Der Standpunkt ist bei Betrachtung der Finanzlage des Großhandels verständlich, leichter macht es die Situation für die Apotheken jedoch nicht. Die Tatsache, dass nicht nur der Löwenanteil der finanziellen Belastung bei ihnen liegen, sondern ihnen zusätzlich dazu auch noch die Funktion des Geldeintreibers bei Pharmaindustrie und Großhandel aufgebürdet werden soll, stellt sich als unlösbare und unbezahlbare Situation dar. "Die Apotheken werden die zusätzliche Belastung nur tragen können, wenn sie ihre Kosten deutlich reduzieren. Im Klartext bedeutet dies, dass sie am Personal sparen müssen. Im Schnitt werden wohl zwei Vollzeitkräfte pro Apotheke wegfallen", zitierte Trimborn die Prognose der ABDA.

Reduktion der Apothekendichte und Konzentration des Sortiments

Der Anzag-Vorstandsvorsitzende geht außerdem davon aus, dass sich im kommenden Jahr die "Spreu vom Weizen" trennen wird, sprich unrentable Apotheken schließen und nur starke marktaktive Apotheken überleben werden. "Es wird zu einer Reduzierung der Apothekendichte kommen und darüber hinaus auch zu einer Konzentration des Sortiments", meinte Trimborn. Sowohl Großhandel als auch Apotheken müssten unter den ungünstigen wirtschaftlichen Bedingungen ihr Sortiment neu überdenken und unrentable Artikel gegebenenfalls aussortieren. In der Konsequenz könne dies das Aus für viele kleinere Hersteller bedeuten.

Apotheken müssen ihren Kompetenzvorsprung ausbauen

"Nur negativ darf man die Situation für die Apotheken unter den neuen Vorzeichen allerdings nicht darstellen", versuchte Trimborn das düstere Bild aufzuhellen. Zwar sei die Existenzbedrohung nicht wegzureden, der politische Druck könne jedoch auch eine Chance sein. Wer die Zeichen der Zeit erkenne und seinen Kompetenzvorsprung in Punkto Beratung und Service ausbaue, werde letztlich seine Position behaupten können und gestärkt aus der Krise hervorgehen.

"Beratungsangebote, Seminare und Marketing-Konzepte sind längst vorhanden, ich hoffe, dass sie nun endlich auch abgerufen und umgesetzt werden." Zudem sei es nun Zeit, sich über eine verstärkte Zusammenarbeit Gedanken zu machen, beispielsweise über einen Zusammenschluss mehrerer Apotheken zu Einkaufs- und Marketing-Kooperationen.

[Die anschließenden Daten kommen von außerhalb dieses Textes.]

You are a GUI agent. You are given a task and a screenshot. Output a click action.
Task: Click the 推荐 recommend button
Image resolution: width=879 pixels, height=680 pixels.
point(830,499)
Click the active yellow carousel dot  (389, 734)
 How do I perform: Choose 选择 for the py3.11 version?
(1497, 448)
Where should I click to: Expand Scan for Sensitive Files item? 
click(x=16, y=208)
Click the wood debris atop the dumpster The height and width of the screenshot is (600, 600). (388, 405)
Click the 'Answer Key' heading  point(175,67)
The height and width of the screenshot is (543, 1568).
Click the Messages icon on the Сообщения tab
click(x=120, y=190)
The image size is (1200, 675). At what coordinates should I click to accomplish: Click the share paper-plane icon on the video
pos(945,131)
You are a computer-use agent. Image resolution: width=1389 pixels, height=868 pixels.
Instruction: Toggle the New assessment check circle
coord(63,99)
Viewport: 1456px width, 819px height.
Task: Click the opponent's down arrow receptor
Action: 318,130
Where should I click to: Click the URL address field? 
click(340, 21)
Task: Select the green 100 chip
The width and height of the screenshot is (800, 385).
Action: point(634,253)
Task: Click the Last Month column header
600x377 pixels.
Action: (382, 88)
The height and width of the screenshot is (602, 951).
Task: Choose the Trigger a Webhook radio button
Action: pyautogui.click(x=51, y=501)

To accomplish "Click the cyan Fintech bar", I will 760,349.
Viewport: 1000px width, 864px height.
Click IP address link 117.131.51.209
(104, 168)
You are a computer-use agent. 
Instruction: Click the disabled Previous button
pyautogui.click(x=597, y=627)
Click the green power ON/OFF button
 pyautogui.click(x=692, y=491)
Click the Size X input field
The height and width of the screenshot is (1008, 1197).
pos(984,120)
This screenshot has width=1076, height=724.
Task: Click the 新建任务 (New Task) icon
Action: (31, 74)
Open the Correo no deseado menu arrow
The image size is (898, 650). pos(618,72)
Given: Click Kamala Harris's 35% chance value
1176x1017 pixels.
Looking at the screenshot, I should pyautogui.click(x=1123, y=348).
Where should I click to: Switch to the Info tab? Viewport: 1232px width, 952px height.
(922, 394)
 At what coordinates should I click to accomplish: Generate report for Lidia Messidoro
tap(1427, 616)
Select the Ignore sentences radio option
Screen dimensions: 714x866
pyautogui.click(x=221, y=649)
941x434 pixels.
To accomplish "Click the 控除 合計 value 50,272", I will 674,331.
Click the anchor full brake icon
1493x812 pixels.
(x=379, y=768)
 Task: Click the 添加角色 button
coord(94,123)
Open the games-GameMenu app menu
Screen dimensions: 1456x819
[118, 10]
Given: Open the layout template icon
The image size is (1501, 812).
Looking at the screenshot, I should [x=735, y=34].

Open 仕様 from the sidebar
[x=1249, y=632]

Denkbar sei auch ein Netzwerk unter der Führung des Großhandels. Die Anzag wolle jedenfalls verstärkt auf die Apotheken zugehen und entsprechende Angebote für den Aufbau eines derartigen Netzwerks ausarbeiten.

Großhandel ist weiterhin unverzichtbar

Generell sieht Trimborn den Großhandel auch künftig als unverzichtbaren Partner der Apotheken bei der Arzneimitteldistribution. Nicht nur sei er als möglicher Kooperationspartner eine wichtige Größe, er werde auch im Hinblick auf die veränderten Abrechnungsbedingungen benötigt. So sei im Vorschaltgesetz zwar vorgesehen, dass die Rabatte den Apotheken direkt abgezogen würden, wie diese ihr Geld von der Industrie und vom Großhandel erhalten würden, habe der Gesetzgeber jedoch bewusst offen gehalten.

Wolle man vermeiden, dass spätestens ab Februar 2003 (wenn die Rechenzentren ihre Abrechnungen für Januar abgeschlossen haben) das große Chaos ausbricht, müsse man sich nun ganz schnell Lösungsmöglichkeiten ausdenken. Die Steuerung der Finanz- und Datenströme könne nicht von den einzelnen Apotheken bewältigt werden, auch sei die Pharmaindustrie nicht daran interessiert, von 21 500 Apotheken mit Erstattungsforderungen überhäuft zu werden.

"Es bleibt also an uns hängen, hier die entsprechende Logistik aufzubauen", so Trimborn. Bei der Anzag habe man diese Aufgabe bereits in Angriff genommen. Trimborn stellte in Aussicht "Wir werden dies nun so schnell wie möglich umsetzen und bereits in den nächsten Wochen mit Lösungsvorschlägen auf die Apotheken zugehen. Die Leute müssen doch wissen, wie es weitergehen wird."